The Great Ice Cream Caper
Maybe compared to up north, we seem to enjoy perpetual summer. Perhaps being in a vacation destination makes us more prone to lapses in dietary self-control. Or possibly it’s just that living in Naples is about living the good life.
Whatever the reason, it’s pretty obvious that Neapolitans are obsessed with ice cream. At least that’s the message you get walking down Fifth Avenue South, which has become the epicenter for the cold and creamy frozen-treat earthquake overtaking our fair town.
In less than a mile, no fewer than seven ice cream, gelato, frozen yogurt and frozen custard shops scoop out gallons of the stuff. If Fifth Avenue South is a window into Naples’ soul, then we really can’t get enough of it. (And we have quite a fixation on art and real estate.)
To get a better idea on just what tasty treats await those who run the avenue’s ice cream marathon, I set out to eat my way from one end to the other. For purely journalistic reasons, of course.
First up, two of the newest kids on the block—Spin Frozen Yogurt and Uncle Louie G’s Italian Ices. Both are chains. But both have unique-to-the-block concepts.
At Spin, the mantra is simple: You are in control. Want five ounces of slightly tangy yogurt and another five ounces of gummy bears on top? Not a problem. The yogurt is good, but the toppings at Spin stand out. Pretty much everything you can think of is available.
At Uncle Louie G’s, the message is pick your delicious poison—dense creamy ice cream or smooth and silky Italian ices. And forget 32 flavors. Uncle Louie G more than doubles that with a whopping 71 choices.
The next stops on my tasty tour: two staples of Fifth Avenue, Regina’s Ice Cream Pavilion and Kilwin’s. Less than a block separate the two stores, both known for their traditional ice cream served in traditional ways. The vibe of these shops hearkens back to the days when Rocky Road was a cutting-edge flavor and the ice cream parlor was a choice location for a first date.
Their charm can’t be understated. Their flavors thankfully are. It’s refreshing to be served up a scoop of nostalgia.
On the opposite end of the spectrum is Adelheidi’s, a crepery/gelateria located in the old Cheeburger Cheeburger spot on Fifth.
The name might conjure images of a young Swiss girl climbing an Alp. But their flavors are often far from old-fashioned. Try the spicy, slightly fruity flavor of the black pepper gelato and you’ll agree that this is definitely not your grandfather’s ice cream. Adelheidi’s coconut was the single best scoop I tasted during my street-walking.

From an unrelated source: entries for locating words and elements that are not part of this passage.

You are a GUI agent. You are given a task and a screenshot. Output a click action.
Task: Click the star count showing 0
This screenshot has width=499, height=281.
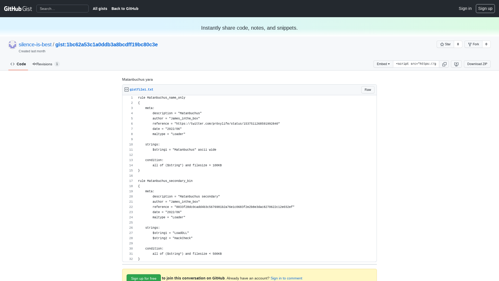coord(458,44)
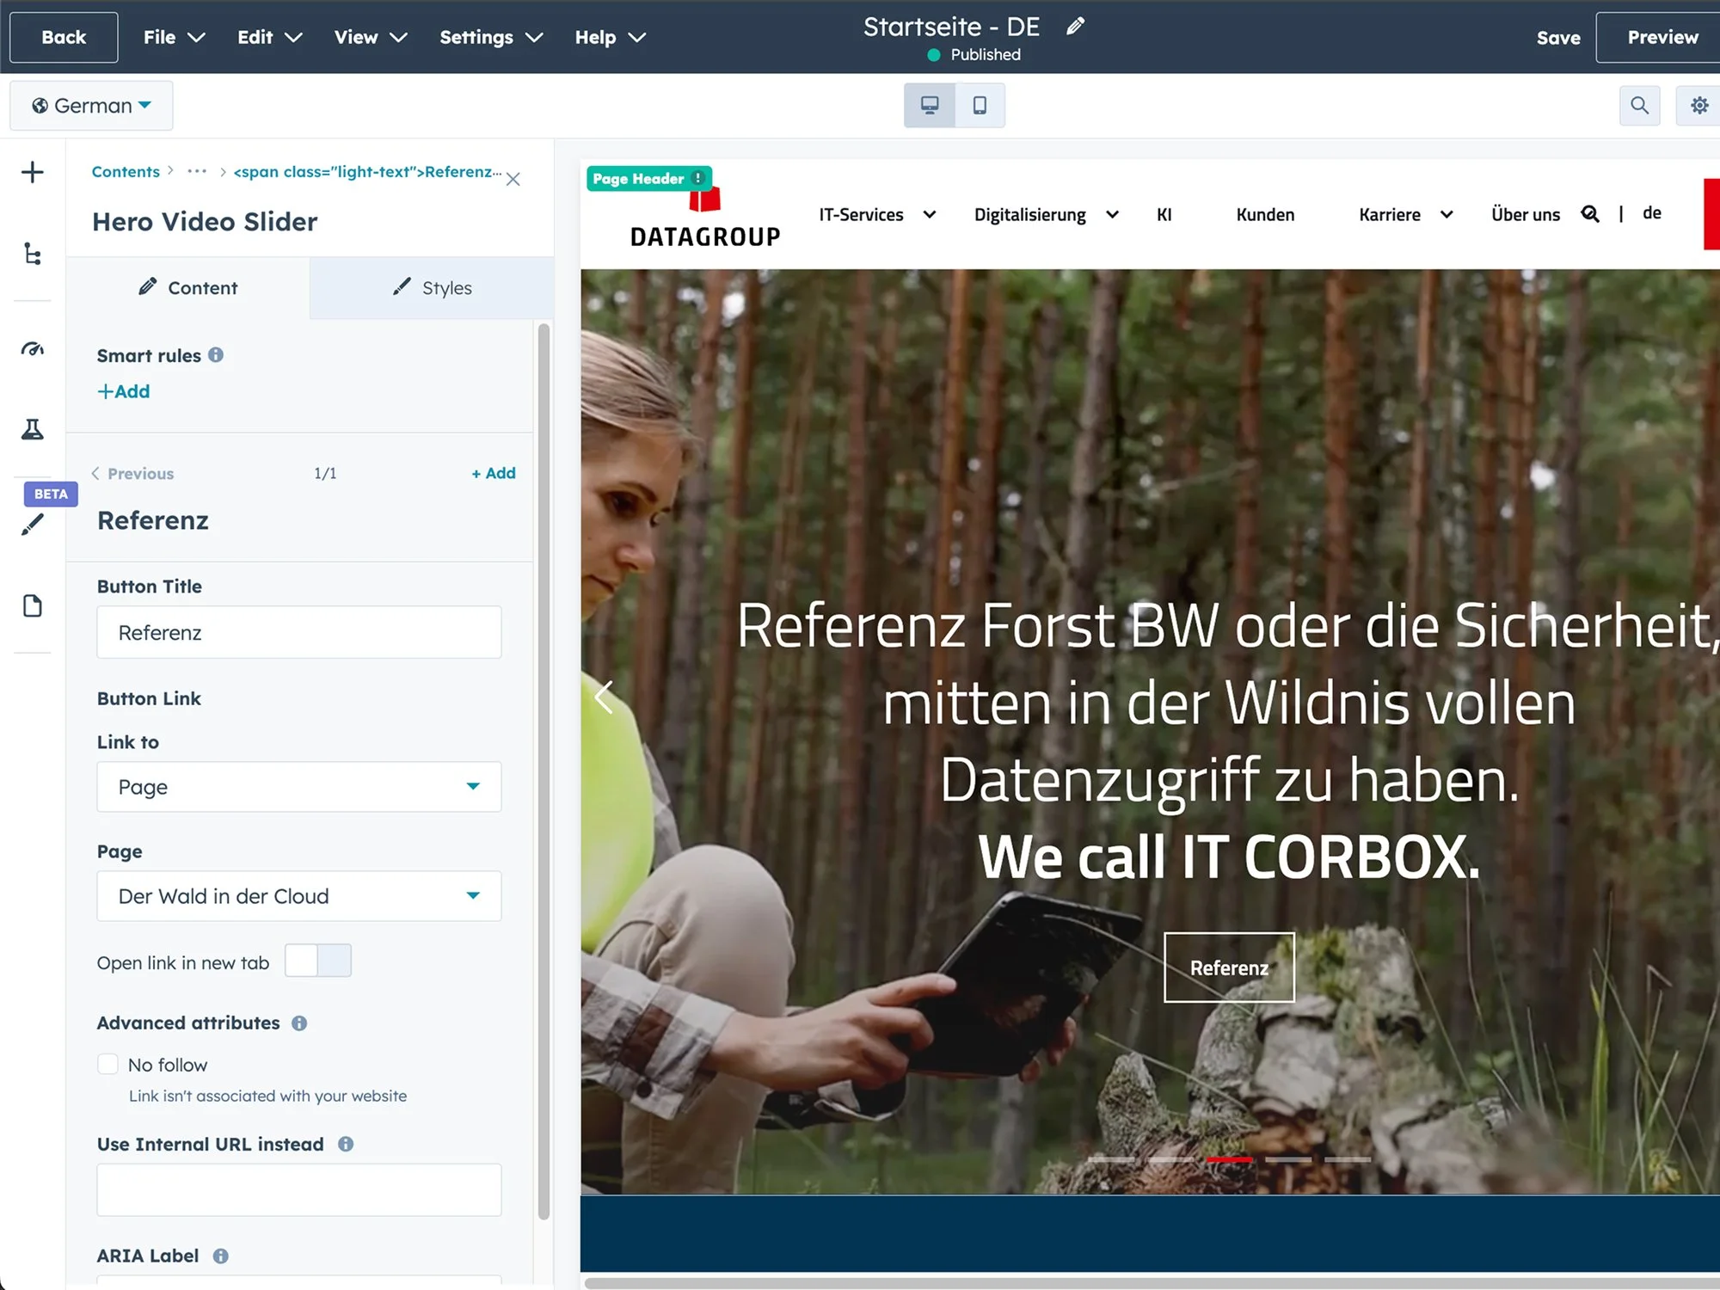Screen dimensions: 1720x1290
Task: Switch to mobile device preview icon
Action: coord(980,105)
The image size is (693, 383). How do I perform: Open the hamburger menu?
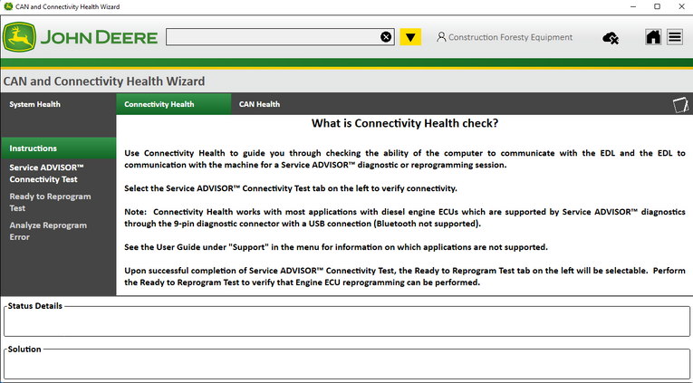[x=675, y=37]
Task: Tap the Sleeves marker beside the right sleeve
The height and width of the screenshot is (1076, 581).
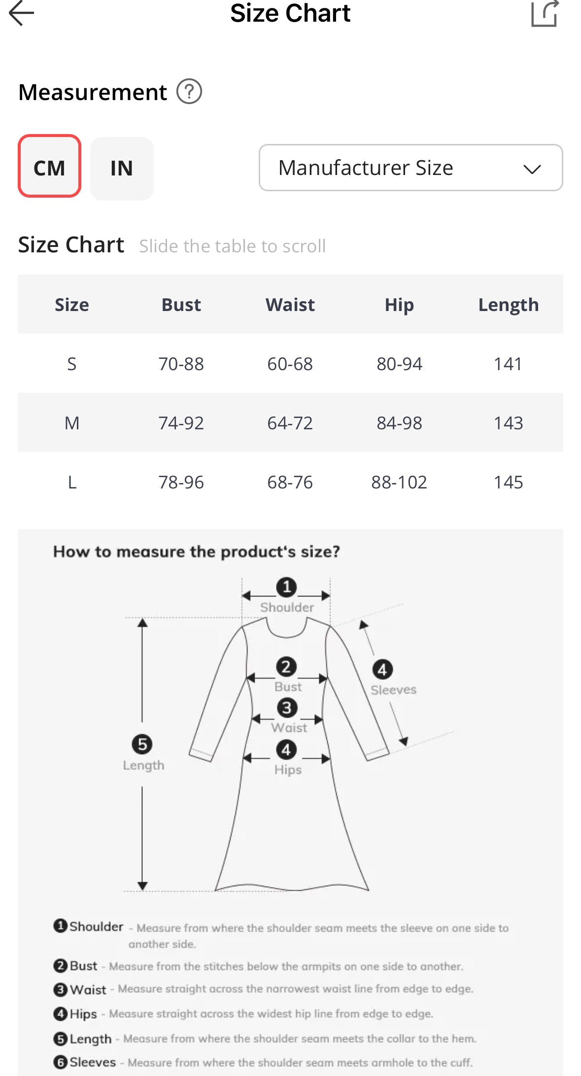Action: pyautogui.click(x=382, y=669)
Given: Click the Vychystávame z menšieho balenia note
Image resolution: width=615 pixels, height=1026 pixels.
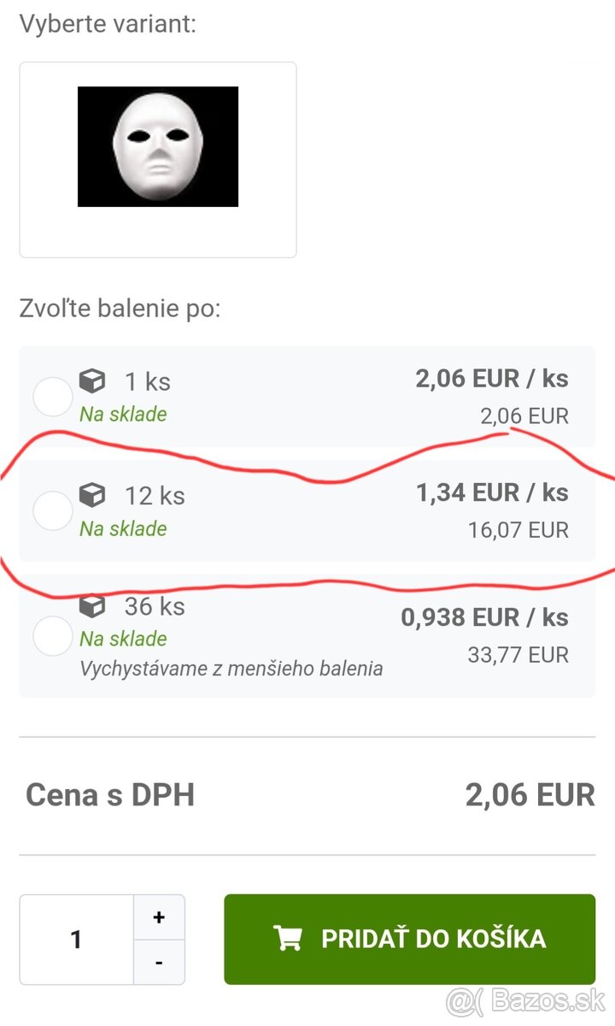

Our last two stops are on opposite ends of the street. (Actually, one isn’t even on Fifth Avenue South, but on a street called Fifth Avenue Parkway, a block over on the east side of U.S. 41.) They’re also about as different as places that serve basically the same item can be.
Abbott’s Frozen Custard conjures up the classic soft-serve ice cream offered at mom-and-pop fast food stands around the country.
Freddo Gelateria, doesn’t remind most people of their childhood, unless you grew up in an Italian specialty shop. Both use top-notch ingredients to make two very different, equally delightful frozen fantasies.
Both will tell you about the superiority of their products. The artisanal lengths Freddo’s owners go to in order to get the highest quality and freshest-tasting product makes you question their sanity. (Seriously, their stuff is so good several upscale restaurants offer it on their menus, although not all admit it.)
Abbott’s uses a proprietary recipe to guarantee no one can copy their unique combination of creamy and smooth custard.
As for which is the best—we’ve got our opinions. But we aren’t telling. You are just going to have to go out and try them all for yourself. Curses.